» **Exercise A**: Copy the stretch of the Bitcoin market analysis from "Bitcoin Market Analysis" through "consolidate or reverse.", word for word.
» **Exercise B**: In the Bitcoin market analysis, where is the 200-day simple moving average now positioned?

» **Document extract**:
= = =

This Week’s Recap

Bitcoin Market Analysis

Bitcoin gained nearly 3.3% over the past week, climbing from around $79,600 to $85,900, but is now confronting a major resistance zone between $87,000 and $90,000. While the recent rally filled a key price gap left from November 2024, the broader technical setup remains cautious. The 200-day simple moving average (SMA), now positioned near $87,000, has flipped from support into resistance. This, along with the $90,000 horizontal resistance, marks a critical test for BTC’s short-term trajectory. Despite breaking above a descending trendline, price action is approaching a decision point where it may either consolidate or reverse.

Source: https://altfins.com/technical-analysis

Momentum indicators show early signs of exhaustion. The MACD remains in bullish territory but is inflecting downward as histogram bars shrink, while RSI holds in a neutral range. Trend analysis suggests a neutral short-term trend, but both medium- and long-term structures remain firmly bearish. A retracement toward the $75,000 support zone would align with both technical and structural patterns and could offer a strong entry opportunity with upside potential to $97,000 if BTC regains strength. Until BTC decisively breaks above $90K, traders should remain cautious and prepared for renewed downside pressure.

= = =

» **Rows**:
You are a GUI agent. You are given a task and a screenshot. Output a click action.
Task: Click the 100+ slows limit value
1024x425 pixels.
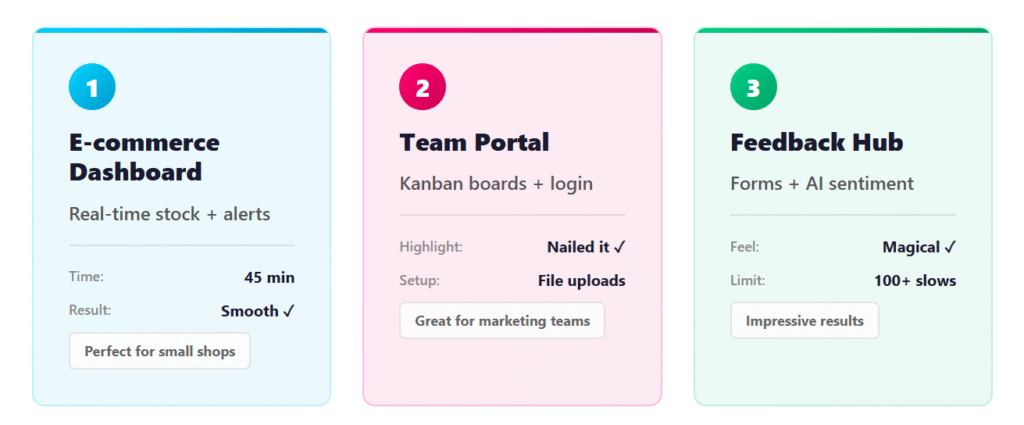coord(915,281)
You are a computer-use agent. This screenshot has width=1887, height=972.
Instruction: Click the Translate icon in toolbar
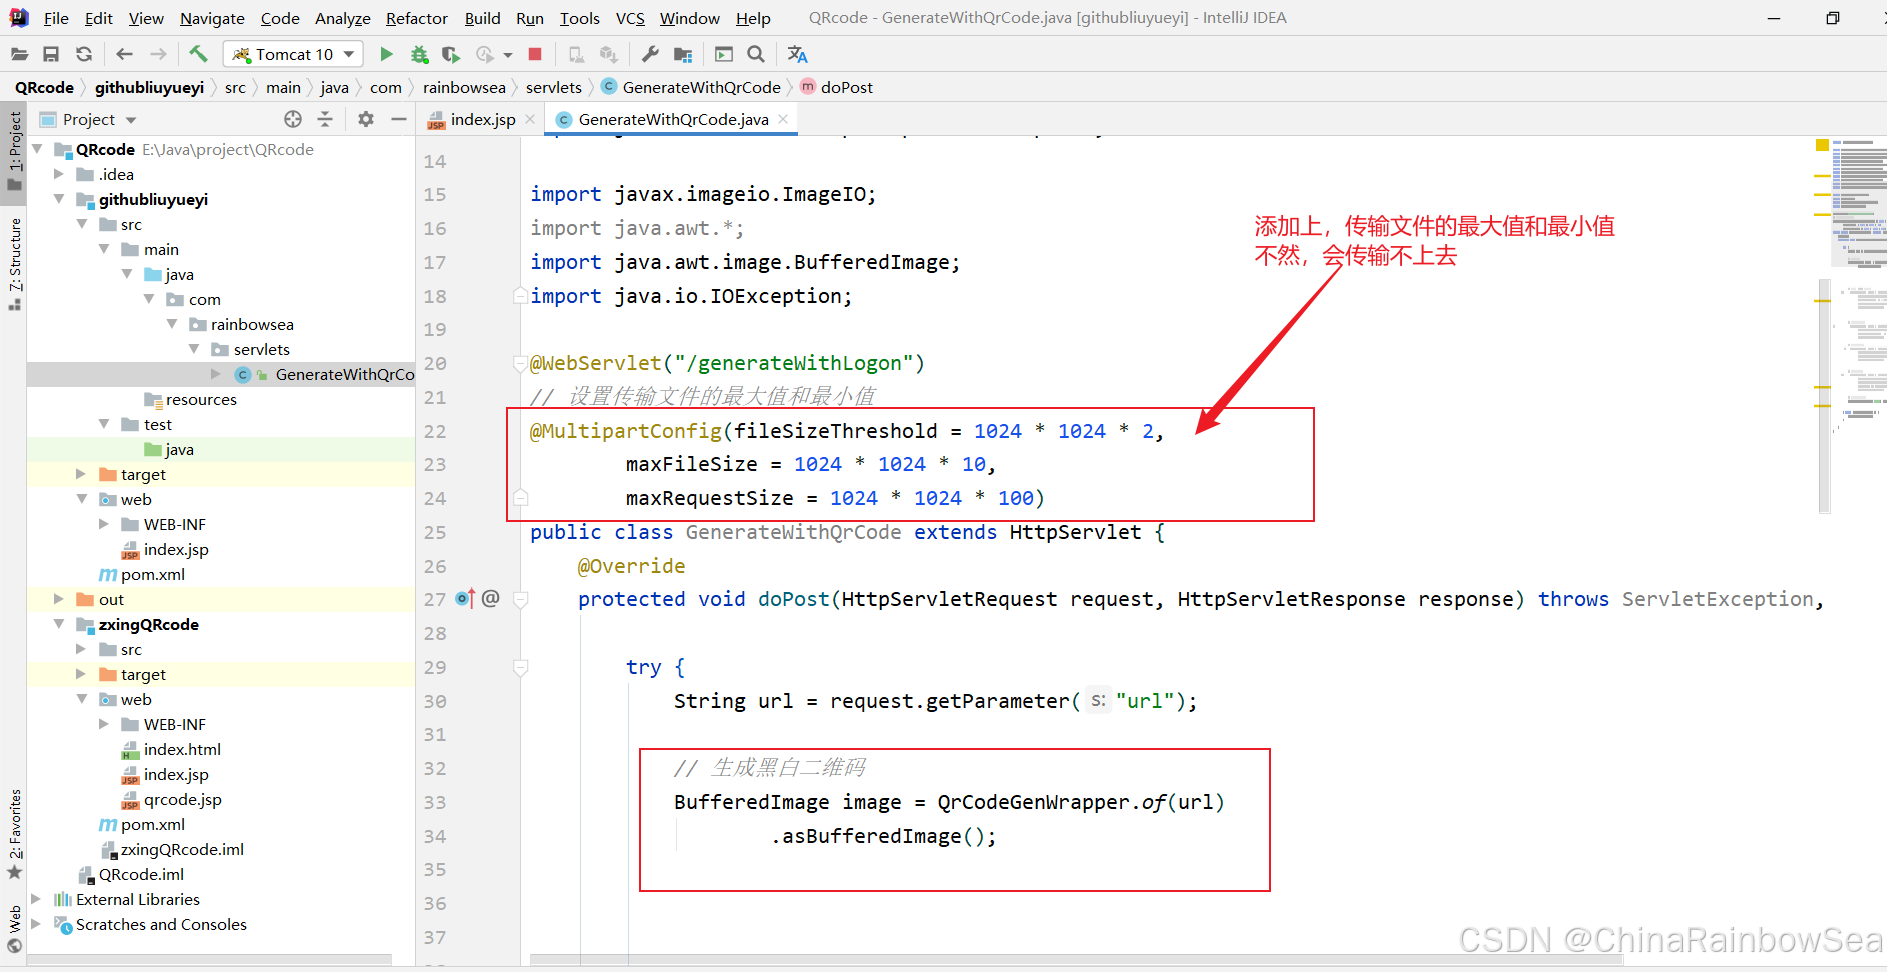[797, 54]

= = =

» **Complete answer A**:
Bitcoin Market Analysis

Bitcoin gained nearly 3.3% over the past week, climbing from around $79,600 to $85,900, but is now confronting a major resistance zone between $87,000 and $90,000. While the recent rally filled a key price gap left from November 2024, the broader technical setup remains cautious. The 200-day simple moving average (SMA), now positioned near $87,000, has flipped from support into resistance. This, along with the $90,000 horizontal resistance, marks a critical test for BTC’s short-term trajectory. Despite breaking above a descending trendline, price action is approaching a decision point where it may either consolidate or reverse.

» **Complete answer B**: Near $87,000.